Jack Cole (April 27, 1911 – February 17, 1974) was an American dancer, choreographer, and theatre director known as "the Father of Theatrical Jazz Dance".

Early life
Jack Cole made his professional dance debut with Denishawn at Lewisohn Stadium in New York City in August 1930. He began his training as a modern dancer only six weeks prior, studying with Ruth St. Denis and Ted Shawn. He was entranced by the Asian influences their dance school utilized in its choreography and costuming. He also performed briefly with Humphrey-Weidman, and was influenced by the pioneering modernists Doris Humphrey and Charles Weidman. Eager to make a living as a dancer during the Depression, he soon left the modern dance world and opted for opportunities in nightclubs, where he first partnered with Alice Dudley, then for years danced in a trio with Anna Austin and Florence Lessing.

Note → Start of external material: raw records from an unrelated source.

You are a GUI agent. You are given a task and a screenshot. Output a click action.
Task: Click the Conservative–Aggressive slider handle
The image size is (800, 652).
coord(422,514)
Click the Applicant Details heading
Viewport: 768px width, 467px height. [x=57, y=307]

Cole's career trajectory was unique for an American dance artist. He started at the very roots of modern dance, then segued into a blazing commercial career in nightclubs across the nation, first at Manhattan's Embassy Club, then opening the Rainbow Room on its inaugural evening in October 1934. His career spanned three major arenas: nightclub, Broadway stage, and Hollywood film. He ended his career as a popular coach to Hollywood stars and an innovative choreographer for the camera.

Career

Cole was a performer in Broadway musicals, starting with The Dream of Sganarelle in 1933. His first Broadway credit as a choreographer was Something for the Boys in 1943. Cole is credited with choreographing and/or directing the stage musicals Alive and Kicking, Magdalena, Carnival in Flanders, Zenda, Foxy, Kismet, A Funny Thing Happened on the Way to the Forum, Kean, Donnybrook!, Jamaica, and Man of La Mancha.

The Jack Cole Dancers performed in nightclubs in the late 1930s, including the Rainbow Room.

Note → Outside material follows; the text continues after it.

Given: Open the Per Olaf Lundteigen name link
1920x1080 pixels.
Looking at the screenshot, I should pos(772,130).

Cole was a pioneer for multiculturalism in the musical comedy dance arena. For all of his training and work under Ruth St. Denis, he was unimpressed by the surface level imitation of eastern dance traditions she put forth. He was inspired, however, to pursue the incorporation of more authentic elements of cultural dancing into his work, so he studied a number of traditional foreign dance forms. Cole famously became well versed in​​ bharata nāṭyam, India’s oldest dance technique, under dancers Uday Shankar and La Meri. Throughout the 1930s his interests expanded to Latin American and Caribbean dances. He also studied Flamenco with Paco Cansino, film star Rita Hayworth’s Uncle.

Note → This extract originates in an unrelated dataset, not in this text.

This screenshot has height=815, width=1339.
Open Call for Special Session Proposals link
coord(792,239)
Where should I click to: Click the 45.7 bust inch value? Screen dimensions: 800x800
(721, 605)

These techniques were combined with popular social dances of the 1920s and 30s such as the Charleston and the Lindy, dances he noted “all stemming from African dance” and the Caribbean. Acrobatic knee slides were another signature of Cole, which were likely inspired by The Nicholas Brothers’ tap dance act in the 1930s and 40s.

The large Cuban migration to New York in the late 40s also brought the mambo, rumba, and cha-cha-cha to the center of dance halls, and Cole drew from these vocabularies as well.

As a white catholic man, some critics challenge Cole’s fixation on exotic national and religious dances. Dance historian Constance Valis Hill allows that the elements of ethnic dance he pulled from were either “absorbed, borrowed, or appropriated.” Regardless, she says, Cole honors the aesthetics of the cultural dances he uses by weaving them into works without altering their shapes or rhythms.

One of the most representative examples of Jack Cole’s fusion of bharata nāṭyam with popular jazz music is the body of work he labelled “Hindu Swing.”  One critic of Indian dance said that Cole “[performed] authentic Indian dance technique to swing tempos without losing the general dignity of the art.”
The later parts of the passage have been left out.